## [Task]
The answer must restate the records below word for word.

(Entries taken from a collection)
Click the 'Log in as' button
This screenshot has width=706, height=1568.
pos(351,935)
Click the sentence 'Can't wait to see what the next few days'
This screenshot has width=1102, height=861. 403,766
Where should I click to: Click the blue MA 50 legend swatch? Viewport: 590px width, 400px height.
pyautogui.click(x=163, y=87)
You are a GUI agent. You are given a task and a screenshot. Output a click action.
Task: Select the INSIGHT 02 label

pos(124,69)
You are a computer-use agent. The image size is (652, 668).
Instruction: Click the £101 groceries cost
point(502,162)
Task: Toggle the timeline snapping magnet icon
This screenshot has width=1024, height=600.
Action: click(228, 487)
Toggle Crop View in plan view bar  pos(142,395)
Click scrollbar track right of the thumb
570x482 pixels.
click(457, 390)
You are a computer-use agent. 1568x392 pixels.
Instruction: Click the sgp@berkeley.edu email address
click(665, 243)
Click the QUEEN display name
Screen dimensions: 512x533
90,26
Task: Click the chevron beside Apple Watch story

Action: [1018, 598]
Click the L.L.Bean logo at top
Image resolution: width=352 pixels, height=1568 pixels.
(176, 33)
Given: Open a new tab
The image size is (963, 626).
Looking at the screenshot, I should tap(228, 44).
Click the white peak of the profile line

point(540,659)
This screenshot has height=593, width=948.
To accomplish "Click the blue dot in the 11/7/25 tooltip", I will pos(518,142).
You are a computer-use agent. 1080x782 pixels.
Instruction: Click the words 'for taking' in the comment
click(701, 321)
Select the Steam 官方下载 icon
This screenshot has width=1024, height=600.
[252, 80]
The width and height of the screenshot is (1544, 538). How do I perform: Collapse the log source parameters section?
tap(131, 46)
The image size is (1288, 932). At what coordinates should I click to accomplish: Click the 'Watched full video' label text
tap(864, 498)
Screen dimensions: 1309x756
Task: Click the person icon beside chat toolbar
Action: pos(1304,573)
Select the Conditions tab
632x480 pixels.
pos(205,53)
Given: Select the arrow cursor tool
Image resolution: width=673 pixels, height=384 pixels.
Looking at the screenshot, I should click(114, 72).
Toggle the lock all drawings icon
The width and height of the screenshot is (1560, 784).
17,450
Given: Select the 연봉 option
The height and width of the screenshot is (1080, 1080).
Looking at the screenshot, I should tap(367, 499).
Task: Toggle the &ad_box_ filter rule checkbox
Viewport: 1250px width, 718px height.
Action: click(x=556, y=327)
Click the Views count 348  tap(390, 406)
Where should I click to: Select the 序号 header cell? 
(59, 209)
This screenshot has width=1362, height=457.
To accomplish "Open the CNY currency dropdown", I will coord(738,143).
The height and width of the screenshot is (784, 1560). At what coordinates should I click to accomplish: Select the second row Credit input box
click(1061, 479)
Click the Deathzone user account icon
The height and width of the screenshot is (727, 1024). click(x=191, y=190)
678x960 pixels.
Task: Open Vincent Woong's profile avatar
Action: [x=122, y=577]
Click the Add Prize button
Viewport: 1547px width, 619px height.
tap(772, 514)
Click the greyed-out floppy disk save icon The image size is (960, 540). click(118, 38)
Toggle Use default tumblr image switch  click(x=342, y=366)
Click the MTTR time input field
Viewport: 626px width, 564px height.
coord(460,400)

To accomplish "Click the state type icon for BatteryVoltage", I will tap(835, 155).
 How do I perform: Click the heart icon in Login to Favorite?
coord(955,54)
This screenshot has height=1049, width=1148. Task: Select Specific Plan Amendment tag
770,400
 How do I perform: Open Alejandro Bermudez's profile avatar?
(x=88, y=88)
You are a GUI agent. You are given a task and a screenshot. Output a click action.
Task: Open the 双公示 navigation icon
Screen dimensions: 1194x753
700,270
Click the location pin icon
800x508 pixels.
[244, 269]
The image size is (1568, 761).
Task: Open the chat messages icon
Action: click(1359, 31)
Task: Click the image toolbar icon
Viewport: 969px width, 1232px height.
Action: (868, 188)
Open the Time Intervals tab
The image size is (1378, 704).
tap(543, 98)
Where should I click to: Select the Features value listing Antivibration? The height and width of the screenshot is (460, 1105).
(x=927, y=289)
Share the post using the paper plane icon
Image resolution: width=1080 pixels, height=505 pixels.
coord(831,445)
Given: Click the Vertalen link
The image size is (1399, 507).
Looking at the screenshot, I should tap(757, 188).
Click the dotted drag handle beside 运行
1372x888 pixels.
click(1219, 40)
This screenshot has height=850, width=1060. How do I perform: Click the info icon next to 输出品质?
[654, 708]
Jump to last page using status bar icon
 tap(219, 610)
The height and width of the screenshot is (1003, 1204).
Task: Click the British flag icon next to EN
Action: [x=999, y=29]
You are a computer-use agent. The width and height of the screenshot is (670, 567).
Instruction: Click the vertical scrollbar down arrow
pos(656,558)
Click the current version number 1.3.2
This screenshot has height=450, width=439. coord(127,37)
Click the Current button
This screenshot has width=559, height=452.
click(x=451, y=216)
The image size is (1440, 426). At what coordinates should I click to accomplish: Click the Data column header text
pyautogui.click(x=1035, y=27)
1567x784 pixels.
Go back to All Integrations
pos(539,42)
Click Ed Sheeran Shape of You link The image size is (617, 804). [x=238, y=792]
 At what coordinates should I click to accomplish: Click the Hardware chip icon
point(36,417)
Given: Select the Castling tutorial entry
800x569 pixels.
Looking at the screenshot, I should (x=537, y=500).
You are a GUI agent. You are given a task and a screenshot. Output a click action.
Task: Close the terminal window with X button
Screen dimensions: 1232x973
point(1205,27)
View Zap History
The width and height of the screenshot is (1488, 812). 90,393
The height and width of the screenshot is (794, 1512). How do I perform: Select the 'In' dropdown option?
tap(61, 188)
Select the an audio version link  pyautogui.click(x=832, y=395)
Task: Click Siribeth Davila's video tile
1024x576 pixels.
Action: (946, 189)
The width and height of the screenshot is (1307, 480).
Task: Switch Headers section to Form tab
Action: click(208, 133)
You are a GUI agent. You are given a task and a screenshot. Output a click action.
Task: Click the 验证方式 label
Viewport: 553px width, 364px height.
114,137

## [Result below]
Click the 'Log in as' button
This screenshot has width=706, height=1568.
pos(351,935)
Click the sentence 'Can't wait to see what the next few days'
This screenshot has width=1102, height=861. 403,766
Where should I click to: Click the blue MA 50 legend swatch? Viewport: 590px width, 400px height.
pyautogui.click(x=163, y=87)
You are a GUI agent. You are given a task and a screenshot. Output a click action.
Task: Select the INSIGHT 02 label

pos(124,69)
You are a computer-use agent. The image size is (652, 668).
Instruction: Click the £101 groceries cost
point(502,162)
Task: Toggle the timeline snapping magnet icon
This screenshot has width=1024, height=600.
Action: click(228, 487)
Toggle Crop View in plan view bar  pos(142,395)
Click scrollbar track right of the thumb
570x482 pixels.
click(457, 390)
You are a computer-use agent. 1568x392 pixels.
Instruction: Click the sgp@berkeley.edu email address
click(665, 243)
Click the QUEEN display name
Screen dimensions: 512x533
90,26
Task: Click the chevron beside Apple Watch story

Action: [1018, 598]
Click the L.L.Bean logo at top
Image resolution: width=352 pixels, height=1568 pixels.
(176, 33)
Given: Open a new tab
The image size is (963, 626).
Looking at the screenshot, I should tap(228, 44).
Click the white peak of the profile line

point(540,659)
This screenshot has height=593, width=948.
To accomplish "Click the blue dot in the 11/7/25 tooltip", I will pos(518,142).
You are a computer-use agent. 1080x782 pixels.
Instruction: Click the words 'for taking' in the comment
click(701, 321)
Select the Steam 官方下载 icon
This screenshot has width=1024, height=600.
[252, 80]
The width and height of the screenshot is (1544, 538). How do I perform: Collapse the log source parameters section?
tap(131, 46)
The image size is (1288, 932). At what coordinates should I click to accomplish: Click the 'Watched full video' label text
tap(864, 498)
Screen dimensions: 1309x756
Task: Click the person icon beside chat toolbar
Action: pos(1304,573)
Select the Conditions tab
632x480 pixels.
pos(205,53)
Given: Select the arrow cursor tool
Image resolution: width=673 pixels, height=384 pixels.
Looking at the screenshot, I should click(114, 72).
Toggle the lock all drawings icon
The width and height of the screenshot is (1560, 784).
17,450
Given: Select the 연봉 option
The height and width of the screenshot is (1080, 1080).
Looking at the screenshot, I should tap(367, 499).
Task: Toggle the &ad_box_ filter rule checkbox
Viewport: 1250px width, 718px height.
Action: click(x=556, y=327)
Click the Views count 348  tap(390, 406)
Where should I click to: Select the 序号 header cell? 
(59, 209)
This screenshot has width=1362, height=457.
To accomplish "Open the CNY currency dropdown", I will coord(738,143).
The height and width of the screenshot is (784, 1560). At what coordinates should I click to accomplish: Select the second row Credit input box
click(1061, 479)
Click the Deathzone user account icon
The height and width of the screenshot is (727, 1024). click(x=191, y=190)
678x960 pixels.
Task: Open Vincent Woong's profile avatar
Action: [x=122, y=577]
Click the Add Prize button
Viewport: 1547px width, 619px height.
tap(772, 514)
Click the greyed-out floppy disk save icon The image size is (960, 540). click(118, 38)
Toggle Use default tumblr image switch  click(x=342, y=366)
Click the MTTR time input field
Viewport: 626px width, 564px height.
coord(460,400)

To accomplish "Click the state type icon for BatteryVoltage", I will tap(835, 155).
 How do I perform: Click the heart icon in Login to Favorite?
coord(955,54)
This screenshot has height=1049, width=1148. Task: Select Specific Plan Amendment tag
770,400
 How do I perform: Open Alejandro Bermudez's profile avatar?
(x=88, y=88)
You are a GUI agent. You are given a task and a screenshot. Output a click action.
Task: Open the 双公示 navigation icon
Screen dimensions: 1194x753
700,270
Click the location pin icon
800x508 pixels.
[244, 269]
The image size is (1568, 761).
Task: Open the chat messages icon
Action: click(1359, 31)
Task: Click the image toolbar icon
Viewport: 969px width, 1232px height.
Action: (868, 188)
Open the Time Intervals tab
The image size is (1378, 704).
tap(543, 98)
Where should I click to: Select the Features value listing Antivibration? The height and width of the screenshot is (460, 1105).
(x=927, y=289)
Share the post using the paper plane icon
Image resolution: width=1080 pixels, height=505 pixels.
coord(831,445)
Given: Click the Vertalen link
The image size is (1399, 507).
Looking at the screenshot, I should tap(757, 188).
Click the dotted drag handle beside 运行
1372x888 pixels.
click(1219, 40)
This screenshot has height=850, width=1060. How do I perform: Click the info icon next to 输出品质?
[654, 708]
Jump to last page using status bar icon
 tap(219, 610)
The height and width of the screenshot is (1003, 1204).
Task: Click the British flag icon next to EN
Action: [x=999, y=29]
You are a computer-use agent. The width and height of the screenshot is (670, 567).
Instruction: Click the vertical scrollbar down arrow
pos(656,558)
Click the current version number 1.3.2
This screenshot has height=450, width=439. coord(127,37)
Click the Current button
This screenshot has width=559, height=452.
click(x=451, y=216)
The image size is (1440, 426). At what coordinates should I click to accomplish: Click the Data column header text
pyautogui.click(x=1035, y=27)
1567x784 pixels.
Go back to All Integrations
pos(539,42)
Click Ed Sheeran Shape of You link The image size is (617, 804). [x=238, y=792]
 At what coordinates should I click to accomplish: Click the Hardware chip icon
point(36,417)
Given: Select the Castling tutorial entry
800x569 pixels.
Looking at the screenshot, I should (x=537, y=500).
You are a GUI agent. You are given a task and a screenshot. Output a click action.
Task: Close the terminal window with X button
Screen dimensions: 1232x973
point(1205,27)
View Zap History
The width and height of the screenshot is (1488, 812). 90,393
The height and width of the screenshot is (794, 1512). How do I perform: Select the 'In' dropdown option?
tap(61, 188)
Select the an audio version link  pyautogui.click(x=832, y=395)
Task: Click Siribeth Davila's video tile
1024x576 pixels.
Action: (946, 189)
The width and height of the screenshot is (1307, 480).
Task: Switch Headers section to Form tab
Action: click(208, 133)
You are a GUI agent. You are given a task and a screenshot. Output a click action.
Task: Click the 验证方式 label
Viewport: 553px width, 364px height.
114,137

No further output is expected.